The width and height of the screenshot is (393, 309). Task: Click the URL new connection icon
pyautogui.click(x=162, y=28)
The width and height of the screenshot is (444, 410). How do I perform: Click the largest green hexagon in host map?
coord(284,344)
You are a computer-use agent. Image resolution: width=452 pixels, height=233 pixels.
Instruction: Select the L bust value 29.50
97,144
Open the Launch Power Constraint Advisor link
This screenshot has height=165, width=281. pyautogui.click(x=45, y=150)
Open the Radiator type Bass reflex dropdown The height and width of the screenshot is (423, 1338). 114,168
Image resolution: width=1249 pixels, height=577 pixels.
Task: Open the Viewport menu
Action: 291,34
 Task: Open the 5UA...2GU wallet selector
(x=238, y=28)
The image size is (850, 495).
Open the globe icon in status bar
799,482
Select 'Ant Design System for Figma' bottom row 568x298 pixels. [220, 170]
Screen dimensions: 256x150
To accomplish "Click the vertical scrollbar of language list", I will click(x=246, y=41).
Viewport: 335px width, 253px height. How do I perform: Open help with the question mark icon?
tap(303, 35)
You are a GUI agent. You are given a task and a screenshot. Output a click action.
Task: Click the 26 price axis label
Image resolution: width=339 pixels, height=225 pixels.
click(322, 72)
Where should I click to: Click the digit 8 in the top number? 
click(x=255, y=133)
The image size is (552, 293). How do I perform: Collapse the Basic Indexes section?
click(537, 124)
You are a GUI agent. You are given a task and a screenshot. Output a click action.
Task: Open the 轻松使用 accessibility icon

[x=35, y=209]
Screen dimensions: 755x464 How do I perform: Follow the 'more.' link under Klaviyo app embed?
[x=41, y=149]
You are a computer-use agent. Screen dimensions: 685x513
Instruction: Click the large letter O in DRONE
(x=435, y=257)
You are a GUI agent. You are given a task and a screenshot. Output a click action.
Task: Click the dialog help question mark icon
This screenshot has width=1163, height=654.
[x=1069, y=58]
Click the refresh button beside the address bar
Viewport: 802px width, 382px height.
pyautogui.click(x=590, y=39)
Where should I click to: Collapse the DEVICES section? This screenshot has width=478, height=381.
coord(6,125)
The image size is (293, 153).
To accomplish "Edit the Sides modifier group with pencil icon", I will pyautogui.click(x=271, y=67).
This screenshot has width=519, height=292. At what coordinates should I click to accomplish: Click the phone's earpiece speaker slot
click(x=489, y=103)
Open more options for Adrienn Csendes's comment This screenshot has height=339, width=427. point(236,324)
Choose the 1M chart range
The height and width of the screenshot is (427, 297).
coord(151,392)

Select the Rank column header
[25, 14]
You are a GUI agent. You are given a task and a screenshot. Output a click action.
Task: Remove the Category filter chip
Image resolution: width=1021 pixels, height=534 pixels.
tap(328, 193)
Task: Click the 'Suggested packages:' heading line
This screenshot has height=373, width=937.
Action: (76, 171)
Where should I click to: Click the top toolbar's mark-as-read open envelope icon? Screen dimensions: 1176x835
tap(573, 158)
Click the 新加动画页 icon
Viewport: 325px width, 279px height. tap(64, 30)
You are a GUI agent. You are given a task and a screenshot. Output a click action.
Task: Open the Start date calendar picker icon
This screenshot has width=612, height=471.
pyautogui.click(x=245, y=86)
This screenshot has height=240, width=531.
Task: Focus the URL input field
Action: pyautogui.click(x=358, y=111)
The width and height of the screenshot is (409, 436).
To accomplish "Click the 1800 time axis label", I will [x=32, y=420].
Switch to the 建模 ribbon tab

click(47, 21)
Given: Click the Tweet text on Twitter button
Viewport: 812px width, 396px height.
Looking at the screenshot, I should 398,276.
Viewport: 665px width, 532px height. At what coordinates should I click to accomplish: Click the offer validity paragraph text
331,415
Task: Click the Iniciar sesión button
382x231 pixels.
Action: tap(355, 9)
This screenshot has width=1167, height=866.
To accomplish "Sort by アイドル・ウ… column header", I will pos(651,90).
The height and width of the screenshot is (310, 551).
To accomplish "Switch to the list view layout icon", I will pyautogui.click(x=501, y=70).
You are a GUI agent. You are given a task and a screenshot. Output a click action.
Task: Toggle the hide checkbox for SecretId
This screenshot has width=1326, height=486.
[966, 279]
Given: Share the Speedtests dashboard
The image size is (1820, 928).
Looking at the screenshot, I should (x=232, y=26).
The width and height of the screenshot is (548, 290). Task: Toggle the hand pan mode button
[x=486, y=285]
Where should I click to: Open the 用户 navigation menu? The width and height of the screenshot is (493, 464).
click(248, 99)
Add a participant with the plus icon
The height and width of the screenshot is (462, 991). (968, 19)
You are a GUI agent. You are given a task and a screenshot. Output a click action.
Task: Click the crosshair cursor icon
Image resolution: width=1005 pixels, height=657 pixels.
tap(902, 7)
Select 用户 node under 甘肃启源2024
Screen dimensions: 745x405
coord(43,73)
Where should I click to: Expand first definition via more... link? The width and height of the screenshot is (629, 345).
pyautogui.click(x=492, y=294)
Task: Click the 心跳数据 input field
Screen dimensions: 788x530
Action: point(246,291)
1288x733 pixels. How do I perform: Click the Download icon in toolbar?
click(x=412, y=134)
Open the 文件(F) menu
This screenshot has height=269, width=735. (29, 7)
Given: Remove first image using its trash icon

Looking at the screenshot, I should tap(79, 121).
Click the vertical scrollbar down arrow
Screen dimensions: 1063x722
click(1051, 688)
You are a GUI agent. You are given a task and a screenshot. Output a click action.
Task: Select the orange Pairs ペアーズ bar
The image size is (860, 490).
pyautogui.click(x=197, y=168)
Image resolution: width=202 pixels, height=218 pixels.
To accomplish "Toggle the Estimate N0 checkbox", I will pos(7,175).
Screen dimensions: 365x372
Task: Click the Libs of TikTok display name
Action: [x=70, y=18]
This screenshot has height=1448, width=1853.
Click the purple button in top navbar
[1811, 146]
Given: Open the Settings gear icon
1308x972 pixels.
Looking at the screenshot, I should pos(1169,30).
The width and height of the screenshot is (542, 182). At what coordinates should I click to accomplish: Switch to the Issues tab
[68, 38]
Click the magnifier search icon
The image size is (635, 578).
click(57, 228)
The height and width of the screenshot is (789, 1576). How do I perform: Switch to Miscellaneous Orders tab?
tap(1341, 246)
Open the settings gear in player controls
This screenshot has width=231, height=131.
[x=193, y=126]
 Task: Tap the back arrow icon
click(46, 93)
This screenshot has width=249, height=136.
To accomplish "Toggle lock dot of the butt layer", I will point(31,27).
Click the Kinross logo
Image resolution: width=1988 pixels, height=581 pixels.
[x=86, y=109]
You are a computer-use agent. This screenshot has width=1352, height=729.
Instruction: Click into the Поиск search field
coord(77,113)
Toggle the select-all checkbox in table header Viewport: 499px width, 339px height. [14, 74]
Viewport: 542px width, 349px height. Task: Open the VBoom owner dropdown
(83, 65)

#### The task:
Set down again, word for word, the stretch of records from the line with "The height and width of the screenshot is (310, 551)." to the line with "Select 用户 node under 甘肃启源2024", both of those lines included.

#### Solution to the problem:
The height and width of the screenshot is (310, 551).
To accomplish "Switch to the list view layout icon", I will pyautogui.click(x=501, y=70).
You are a GUI agent. You are given a task and a screenshot. Output a click action.
Task: Toggle the hide checkbox for SecretId
This screenshot has width=1326, height=486.
[966, 279]
Given: Share the Speedtests dashboard
The image size is (1820, 928).
Looking at the screenshot, I should (x=232, y=26).
The width and height of the screenshot is (548, 290). Task: Toggle the hand pan mode button
[x=486, y=285]
Where should I click to: Open the 用户 navigation menu? The width and height of the screenshot is (493, 464).
click(248, 99)
Add a participant with the plus icon
The height and width of the screenshot is (462, 991). (968, 19)
You are a GUI agent. You are given a task and a screenshot. Output a click action.
Task: Click the crosshair cursor icon
Image resolution: width=1005 pixels, height=657 pixels.
tap(902, 7)
Select 用户 node under 甘肃启源2024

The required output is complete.